▸ What the exercise asks: Go through the listing below from its first line and repeat each line exactly, ending at the line containing "is (232, 323)." and including it.

★ ★ ★

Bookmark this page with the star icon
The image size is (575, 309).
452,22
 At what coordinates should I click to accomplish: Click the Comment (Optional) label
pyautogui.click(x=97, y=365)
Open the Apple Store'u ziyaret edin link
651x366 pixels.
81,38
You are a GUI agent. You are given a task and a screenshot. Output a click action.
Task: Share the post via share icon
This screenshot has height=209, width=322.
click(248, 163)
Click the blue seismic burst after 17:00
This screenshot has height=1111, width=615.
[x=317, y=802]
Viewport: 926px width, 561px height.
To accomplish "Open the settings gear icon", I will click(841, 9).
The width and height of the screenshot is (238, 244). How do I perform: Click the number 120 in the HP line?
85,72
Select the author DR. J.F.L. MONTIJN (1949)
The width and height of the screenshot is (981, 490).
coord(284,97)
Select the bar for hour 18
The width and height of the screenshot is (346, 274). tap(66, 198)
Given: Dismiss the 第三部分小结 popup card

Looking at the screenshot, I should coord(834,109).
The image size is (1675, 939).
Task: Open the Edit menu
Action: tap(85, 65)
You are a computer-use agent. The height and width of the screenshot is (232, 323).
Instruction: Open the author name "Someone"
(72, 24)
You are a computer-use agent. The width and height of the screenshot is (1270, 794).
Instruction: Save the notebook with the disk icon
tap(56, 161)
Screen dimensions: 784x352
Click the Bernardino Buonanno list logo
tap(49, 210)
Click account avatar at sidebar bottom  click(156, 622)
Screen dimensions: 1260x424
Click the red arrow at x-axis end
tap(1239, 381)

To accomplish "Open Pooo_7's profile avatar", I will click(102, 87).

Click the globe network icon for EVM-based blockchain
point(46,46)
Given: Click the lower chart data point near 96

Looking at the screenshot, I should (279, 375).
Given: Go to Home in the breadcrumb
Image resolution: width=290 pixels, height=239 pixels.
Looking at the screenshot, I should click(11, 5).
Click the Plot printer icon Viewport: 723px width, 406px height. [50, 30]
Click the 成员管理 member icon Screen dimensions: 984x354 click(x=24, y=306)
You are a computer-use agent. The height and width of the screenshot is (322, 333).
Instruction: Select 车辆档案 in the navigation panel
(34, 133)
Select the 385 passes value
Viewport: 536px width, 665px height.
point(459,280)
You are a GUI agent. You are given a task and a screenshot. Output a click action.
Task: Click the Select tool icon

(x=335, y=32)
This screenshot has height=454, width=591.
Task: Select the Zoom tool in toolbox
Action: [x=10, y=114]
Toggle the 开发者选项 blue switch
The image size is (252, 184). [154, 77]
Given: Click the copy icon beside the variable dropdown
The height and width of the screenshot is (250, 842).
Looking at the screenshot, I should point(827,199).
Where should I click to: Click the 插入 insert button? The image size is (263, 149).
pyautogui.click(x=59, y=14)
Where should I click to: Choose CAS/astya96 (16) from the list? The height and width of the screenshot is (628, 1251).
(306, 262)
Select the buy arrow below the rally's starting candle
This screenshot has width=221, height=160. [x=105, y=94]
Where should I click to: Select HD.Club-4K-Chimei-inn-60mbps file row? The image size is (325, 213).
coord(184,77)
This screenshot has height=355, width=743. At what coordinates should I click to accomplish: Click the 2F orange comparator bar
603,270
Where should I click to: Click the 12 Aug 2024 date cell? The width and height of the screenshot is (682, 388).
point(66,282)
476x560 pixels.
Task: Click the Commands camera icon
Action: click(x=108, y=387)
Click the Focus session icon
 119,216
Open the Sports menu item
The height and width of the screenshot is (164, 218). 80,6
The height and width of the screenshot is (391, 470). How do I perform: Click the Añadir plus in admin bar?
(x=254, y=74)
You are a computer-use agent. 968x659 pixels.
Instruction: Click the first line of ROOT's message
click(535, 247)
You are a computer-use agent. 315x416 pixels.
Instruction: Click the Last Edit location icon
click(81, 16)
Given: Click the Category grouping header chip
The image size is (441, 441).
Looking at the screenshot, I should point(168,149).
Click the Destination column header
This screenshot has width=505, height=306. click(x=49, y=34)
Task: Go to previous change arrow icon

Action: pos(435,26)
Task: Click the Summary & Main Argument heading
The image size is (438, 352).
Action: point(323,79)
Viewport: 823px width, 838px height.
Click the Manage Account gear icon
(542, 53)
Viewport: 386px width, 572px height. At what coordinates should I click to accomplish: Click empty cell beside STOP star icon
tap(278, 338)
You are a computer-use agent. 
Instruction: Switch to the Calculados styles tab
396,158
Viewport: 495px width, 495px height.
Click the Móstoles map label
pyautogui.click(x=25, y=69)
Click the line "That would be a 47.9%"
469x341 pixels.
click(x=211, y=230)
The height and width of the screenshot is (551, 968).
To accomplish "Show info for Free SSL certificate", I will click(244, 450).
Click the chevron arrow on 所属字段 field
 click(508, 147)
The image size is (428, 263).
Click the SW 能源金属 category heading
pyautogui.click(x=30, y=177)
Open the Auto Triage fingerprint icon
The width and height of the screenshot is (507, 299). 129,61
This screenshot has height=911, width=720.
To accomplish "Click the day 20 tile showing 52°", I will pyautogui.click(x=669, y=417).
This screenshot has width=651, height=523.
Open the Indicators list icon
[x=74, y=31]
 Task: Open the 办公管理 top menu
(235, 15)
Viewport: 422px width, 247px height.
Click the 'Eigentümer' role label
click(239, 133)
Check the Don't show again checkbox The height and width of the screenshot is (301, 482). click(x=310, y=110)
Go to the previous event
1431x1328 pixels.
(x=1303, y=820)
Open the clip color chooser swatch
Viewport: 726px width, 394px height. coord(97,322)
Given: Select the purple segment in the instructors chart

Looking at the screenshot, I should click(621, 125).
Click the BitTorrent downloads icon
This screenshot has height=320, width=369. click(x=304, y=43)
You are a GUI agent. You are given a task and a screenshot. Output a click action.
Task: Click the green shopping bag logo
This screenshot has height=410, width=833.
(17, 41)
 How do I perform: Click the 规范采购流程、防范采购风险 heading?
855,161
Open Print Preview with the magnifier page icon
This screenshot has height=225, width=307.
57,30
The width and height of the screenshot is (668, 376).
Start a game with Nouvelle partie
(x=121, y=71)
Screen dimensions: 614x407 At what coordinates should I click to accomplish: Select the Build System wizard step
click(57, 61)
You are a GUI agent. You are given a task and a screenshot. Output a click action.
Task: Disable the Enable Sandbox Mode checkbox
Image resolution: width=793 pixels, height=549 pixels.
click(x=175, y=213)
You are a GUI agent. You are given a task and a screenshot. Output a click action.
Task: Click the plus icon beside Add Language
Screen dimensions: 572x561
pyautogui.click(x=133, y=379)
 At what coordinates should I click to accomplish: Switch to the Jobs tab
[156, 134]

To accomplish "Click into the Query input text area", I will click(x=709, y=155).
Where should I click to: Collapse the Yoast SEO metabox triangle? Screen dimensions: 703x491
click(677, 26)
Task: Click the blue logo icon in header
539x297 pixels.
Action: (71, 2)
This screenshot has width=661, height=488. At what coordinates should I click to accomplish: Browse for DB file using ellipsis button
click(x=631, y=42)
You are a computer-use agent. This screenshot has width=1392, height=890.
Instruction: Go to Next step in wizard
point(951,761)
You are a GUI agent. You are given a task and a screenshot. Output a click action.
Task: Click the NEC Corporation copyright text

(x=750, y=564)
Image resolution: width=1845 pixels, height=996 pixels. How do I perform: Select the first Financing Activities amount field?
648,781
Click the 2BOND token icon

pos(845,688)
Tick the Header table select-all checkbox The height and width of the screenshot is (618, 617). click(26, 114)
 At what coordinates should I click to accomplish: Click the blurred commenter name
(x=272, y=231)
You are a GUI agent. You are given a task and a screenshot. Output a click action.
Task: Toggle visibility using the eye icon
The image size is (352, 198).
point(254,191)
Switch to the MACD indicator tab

★ ★ ★

▸ Your response:
Bookmark this page with the star icon
The image size is (575, 309).
452,22
 At what coordinates should I click to accomplish: Click the Comment (Optional) label
pyautogui.click(x=97, y=365)
Open the Apple Store'u ziyaret edin link
651x366 pixels.
81,38
You are a GUI agent. You are given a task and a screenshot. Output a click action.
Task: Share the post via share icon
This screenshot has height=209, width=322.
click(248, 163)
Click the blue seismic burst after 17:00
This screenshot has height=1111, width=615.
[x=317, y=802]
Viewport: 926px width, 561px height.
To accomplish "Open the settings gear icon", I will click(841, 9).
The width and height of the screenshot is (238, 244). How do I perform: Click the number 120 in the HP line?
85,72
Select the author DR. J.F.L. MONTIJN (1949)
The width and height of the screenshot is (981, 490).
coord(284,97)
Select the bar for hour 18
The width and height of the screenshot is (346, 274). tap(66, 198)
Given: Dismiss the 第三部分小结 popup card

Looking at the screenshot, I should coord(834,109).
The image size is (1675, 939).
Task: Open the Edit menu
Action: tap(85, 65)
You are a computer-use agent. The height and width of the screenshot is (232, 323).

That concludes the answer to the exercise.